#### EXCERPTED DATA
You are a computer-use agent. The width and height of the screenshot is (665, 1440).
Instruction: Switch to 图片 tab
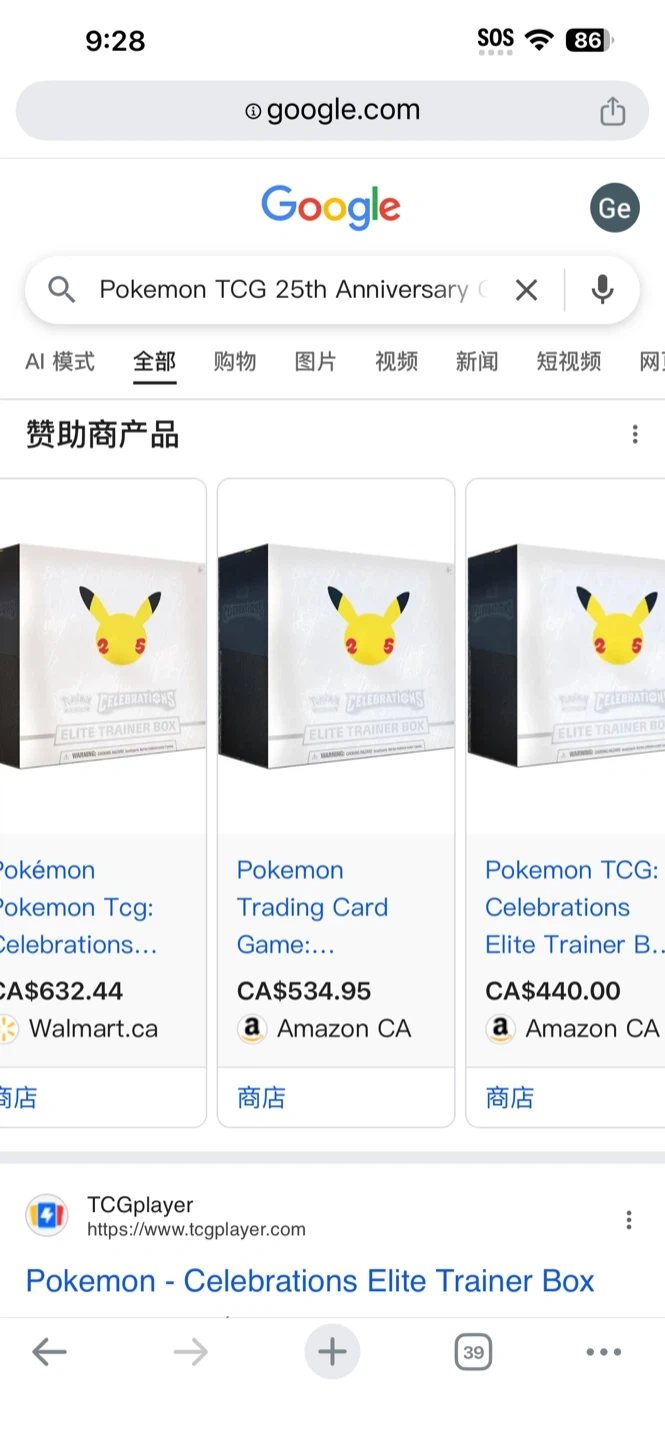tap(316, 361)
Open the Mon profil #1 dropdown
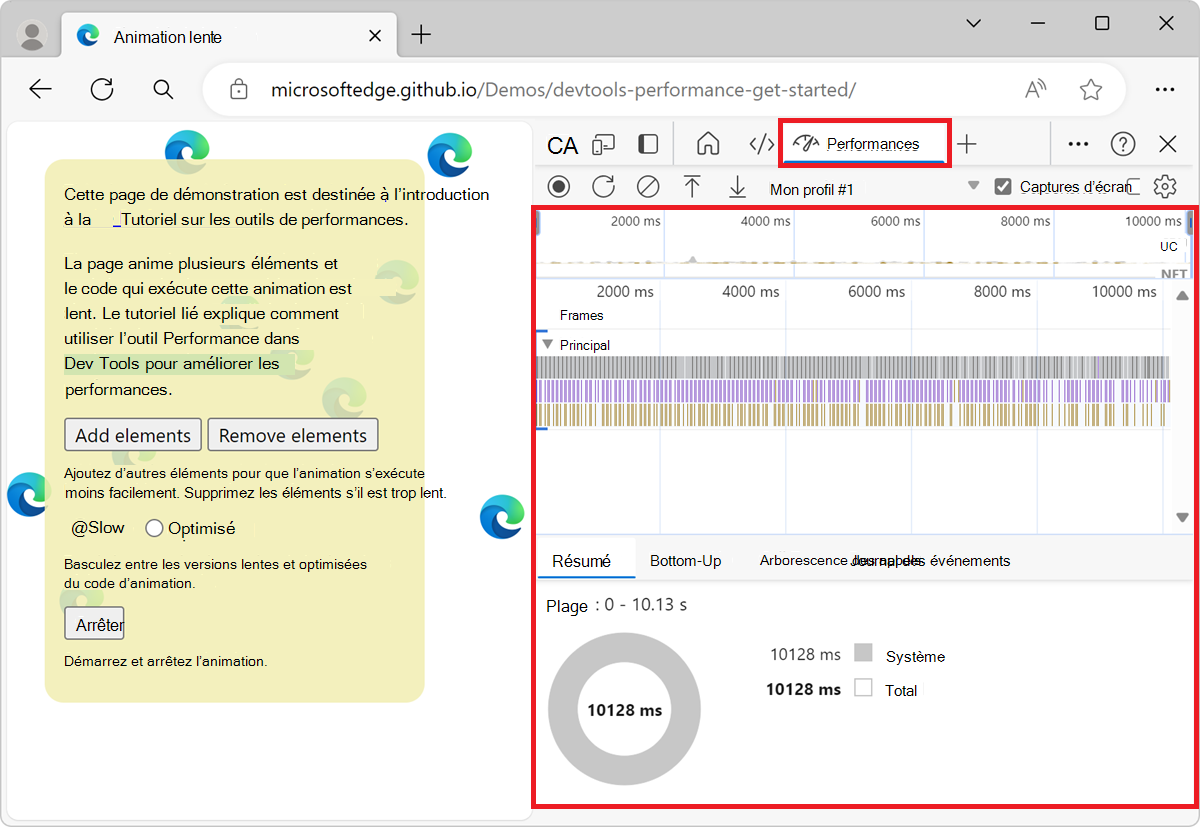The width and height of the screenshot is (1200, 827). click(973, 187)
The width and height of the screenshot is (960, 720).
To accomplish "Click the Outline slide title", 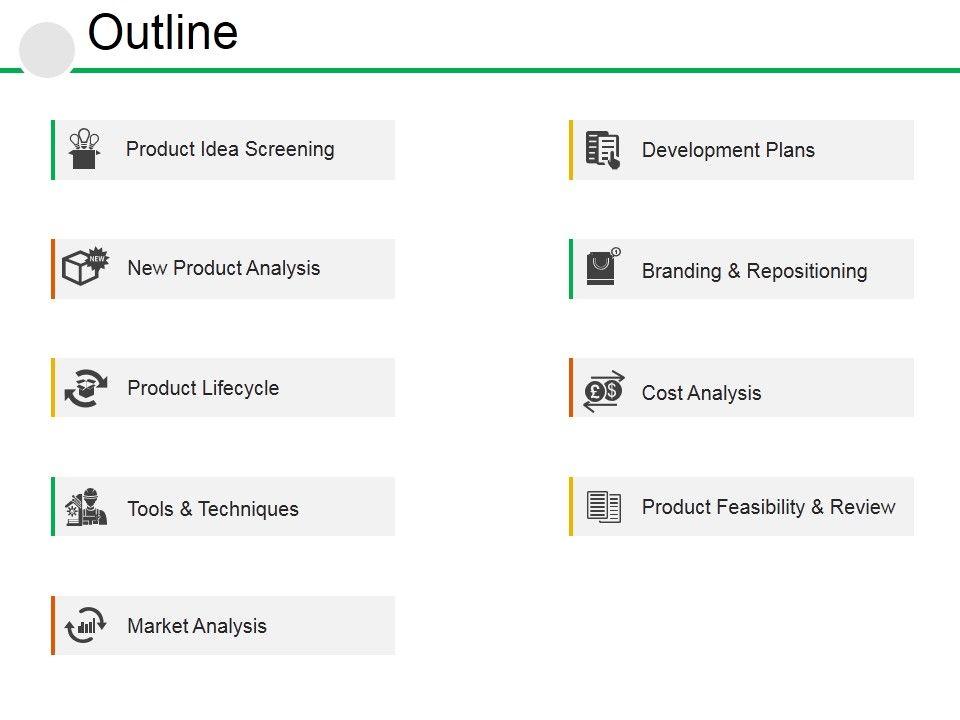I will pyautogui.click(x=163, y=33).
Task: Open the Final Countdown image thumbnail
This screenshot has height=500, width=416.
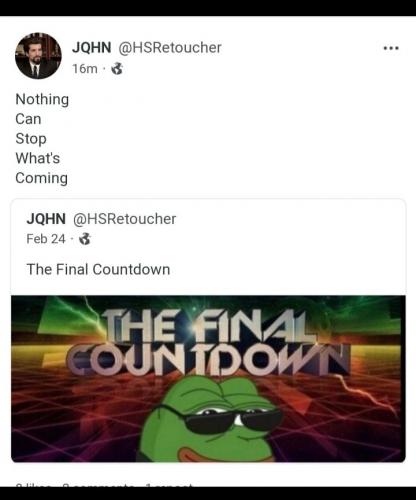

#### WHAT THE EXERCISE ASKS
Locate the line containing "Task: Open the" in the records above, then output it and every line after it through the last, excluding pictures.

#### RESPONSE BELOW
Task: Open the Final Countdown image thumbnail
This screenshot has height=500, width=416.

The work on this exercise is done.